> [Try it] Word for word, restate all of the entries.

(Data extracted from a collection)

▬▬▬▬▬▬▬▬▬▬

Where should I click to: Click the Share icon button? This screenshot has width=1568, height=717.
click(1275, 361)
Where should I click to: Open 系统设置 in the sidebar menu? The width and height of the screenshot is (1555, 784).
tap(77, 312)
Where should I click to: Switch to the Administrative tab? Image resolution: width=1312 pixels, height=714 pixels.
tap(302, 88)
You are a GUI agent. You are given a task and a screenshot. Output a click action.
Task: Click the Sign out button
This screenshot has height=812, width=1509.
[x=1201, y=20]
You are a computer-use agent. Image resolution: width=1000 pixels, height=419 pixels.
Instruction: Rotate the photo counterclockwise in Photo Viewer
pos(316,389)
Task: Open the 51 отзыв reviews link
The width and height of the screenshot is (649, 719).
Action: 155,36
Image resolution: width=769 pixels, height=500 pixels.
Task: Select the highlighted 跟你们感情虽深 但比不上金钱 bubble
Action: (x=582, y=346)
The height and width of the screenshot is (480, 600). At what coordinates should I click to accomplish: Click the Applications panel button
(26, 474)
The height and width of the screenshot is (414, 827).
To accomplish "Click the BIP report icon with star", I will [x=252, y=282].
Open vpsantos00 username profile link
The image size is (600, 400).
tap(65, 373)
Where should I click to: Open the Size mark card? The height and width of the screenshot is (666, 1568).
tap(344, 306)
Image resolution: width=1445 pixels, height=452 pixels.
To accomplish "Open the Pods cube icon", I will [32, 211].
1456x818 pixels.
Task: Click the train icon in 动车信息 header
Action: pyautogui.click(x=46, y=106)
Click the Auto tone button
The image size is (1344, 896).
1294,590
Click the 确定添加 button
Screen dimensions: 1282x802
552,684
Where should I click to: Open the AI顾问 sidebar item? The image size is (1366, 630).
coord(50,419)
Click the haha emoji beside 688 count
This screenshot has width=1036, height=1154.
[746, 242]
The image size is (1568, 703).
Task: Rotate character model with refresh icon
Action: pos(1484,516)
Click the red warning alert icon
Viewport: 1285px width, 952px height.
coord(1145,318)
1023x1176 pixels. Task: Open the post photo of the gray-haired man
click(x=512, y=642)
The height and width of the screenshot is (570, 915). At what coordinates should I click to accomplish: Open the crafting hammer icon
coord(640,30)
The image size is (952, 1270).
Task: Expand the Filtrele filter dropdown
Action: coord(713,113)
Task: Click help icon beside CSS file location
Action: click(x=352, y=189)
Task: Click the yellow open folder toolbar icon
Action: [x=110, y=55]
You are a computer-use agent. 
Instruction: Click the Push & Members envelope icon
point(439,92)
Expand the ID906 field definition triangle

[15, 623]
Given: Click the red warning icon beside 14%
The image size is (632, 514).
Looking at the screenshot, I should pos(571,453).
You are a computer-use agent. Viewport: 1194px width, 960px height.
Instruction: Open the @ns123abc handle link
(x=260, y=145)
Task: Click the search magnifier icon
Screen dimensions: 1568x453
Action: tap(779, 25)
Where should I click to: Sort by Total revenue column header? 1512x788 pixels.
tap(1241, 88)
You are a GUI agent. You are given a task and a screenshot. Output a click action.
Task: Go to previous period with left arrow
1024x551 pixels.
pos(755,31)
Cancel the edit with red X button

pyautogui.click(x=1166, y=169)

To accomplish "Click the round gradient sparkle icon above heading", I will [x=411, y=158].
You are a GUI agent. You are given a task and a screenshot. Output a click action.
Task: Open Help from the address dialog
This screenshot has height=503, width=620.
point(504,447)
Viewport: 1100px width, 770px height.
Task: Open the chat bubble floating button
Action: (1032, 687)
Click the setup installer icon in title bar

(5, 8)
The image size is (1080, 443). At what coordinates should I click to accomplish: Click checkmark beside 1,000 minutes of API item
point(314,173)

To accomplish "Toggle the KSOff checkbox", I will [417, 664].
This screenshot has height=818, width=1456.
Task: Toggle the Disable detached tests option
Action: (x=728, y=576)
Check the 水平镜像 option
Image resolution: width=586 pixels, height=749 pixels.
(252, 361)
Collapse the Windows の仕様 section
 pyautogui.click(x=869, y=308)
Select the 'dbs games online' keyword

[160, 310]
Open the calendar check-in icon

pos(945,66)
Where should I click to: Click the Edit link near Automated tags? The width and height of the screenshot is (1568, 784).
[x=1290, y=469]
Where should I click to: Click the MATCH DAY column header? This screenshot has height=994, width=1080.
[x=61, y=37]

▬▬▬▬▬▬▬▬▬▬

> [Response to this task]
Where should I click to: Click the Share icon button? This screenshot has width=1568, height=717.
click(1275, 361)
Where should I click to: Open 系统设置 in the sidebar menu? The width and height of the screenshot is (1555, 784).
tap(77, 312)
Where should I click to: Switch to the Administrative tab? Image resolution: width=1312 pixels, height=714 pixels.
tap(302, 88)
You are a GUI agent. You are given a task and a screenshot. Output a click action.
Task: Click the Sign out button
This screenshot has height=812, width=1509.
[x=1201, y=20]
You are a computer-use agent. Image resolution: width=1000 pixels, height=419 pixels.
Instruction: Rotate the photo counterclockwise in Photo Viewer
pos(316,389)
Task: Open the 51 отзыв reviews link
The width and height of the screenshot is (649, 719).
Action: 155,36
Image resolution: width=769 pixels, height=500 pixels.
Task: Select the highlighted 跟你们感情虽深 但比不上金钱 bubble
Action: (x=582, y=346)
The height and width of the screenshot is (480, 600). At what coordinates should I click to accomplish: Click the Applications panel button
(26, 474)
The height and width of the screenshot is (414, 827).
To accomplish "Click the BIP report icon with star", I will [x=252, y=282].
Open vpsantos00 username profile link
The image size is (600, 400).
tap(65, 373)
Where should I click to: Open the Size mark card? The height and width of the screenshot is (666, 1568).
tap(344, 306)
Image resolution: width=1445 pixels, height=452 pixels.
To accomplish "Open the Pods cube icon", I will [32, 211].
1456x818 pixels.
Task: Click the train icon in 动车信息 header
Action: pyautogui.click(x=46, y=106)
Click the Auto tone button
The image size is (1344, 896).
1294,590
Click the 确定添加 button
Screen dimensions: 1282x802
552,684
Where should I click to: Open the AI顾问 sidebar item? The image size is (1366, 630).
coord(50,419)
Click the haha emoji beside 688 count
This screenshot has width=1036, height=1154.
[746, 242]
The image size is (1568, 703).
Task: Rotate character model with refresh icon
Action: pos(1484,516)
Click the red warning alert icon
Viewport: 1285px width, 952px height.
coord(1145,318)
1023x1176 pixels. Task: Open the post photo of the gray-haired man
click(x=512, y=642)
The height and width of the screenshot is (570, 915). At what coordinates should I click to accomplish: Open the crafting hammer icon
coord(640,30)
The image size is (952, 1270).
Task: Expand the Filtrele filter dropdown
Action: coord(713,113)
Task: Click help icon beside CSS file location
Action: click(x=352, y=189)
Task: Click the yellow open folder toolbar icon
Action: [x=110, y=55]
You are a computer-use agent. 
Instruction: Click the Push & Members envelope icon
point(439,92)
Expand the ID906 field definition triangle

[15, 623]
Given: Click the red warning icon beside 14%
The image size is (632, 514).
Looking at the screenshot, I should pos(571,453).
You are a computer-use agent. Viewport: 1194px width, 960px height.
Instruction: Open the @ns123abc handle link
(x=260, y=145)
Task: Click the search magnifier icon
Screen dimensions: 1568x453
Action: tap(779, 25)
Where should I click to: Sort by Total revenue column header? 1512x788 pixels.
tap(1241, 88)
You are a GUI agent. You are given a task and a screenshot. Output a click action.
Task: Go to previous period with left arrow
1024x551 pixels.
pos(755,31)
Cancel the edit with red X button

pyautogui.click(x=1166, y=169)

To accomplish "Click the round gradient sparkle icon above heading", I will [x=411, y=158].
You are a GUI agent. You are given a task and a screenshot. Output a click action.
Task: Open Help from the address dialog
This screenshot has height=503, width=620.
point(504,447)
Viewport: 1100px width, 770px height.
Task: Open the chat bubble floating button
Action: (1032, 687)
Click the setup installer icon in title bar

(5, 8)
The image size is (1080, 443). At what coordinates should I click to accomplish: Click checkmark beside 1,000 minutes of API item
point(314,173)

To accomplish "Toggle the KSOff checkbox", I will [417, 664].
This screenshot has height=818, width=1456.
Task: Toggle the Disable detached tests option
Action: (x=728, y=576)
Check the 水平镜像 option
Image resolution: width=586 pixels, height=749 pixels.
(252, 361)
Collapse the Windows の仕様 section
 pyautogui.click(x=869, y=308)
Select the 'dbs games online' keyword

[160, 310]
Open the calendar check-in icon

pos(945,66)
Where should I click to: Click the Edit link near Automated tags? The width and height of the screenshot is (1568, 784).
[x=1290, y=469]
Where should I click to: Click the MATCH DAY column header? This screenshot has height=994, width=1080.
[x=61, y=37]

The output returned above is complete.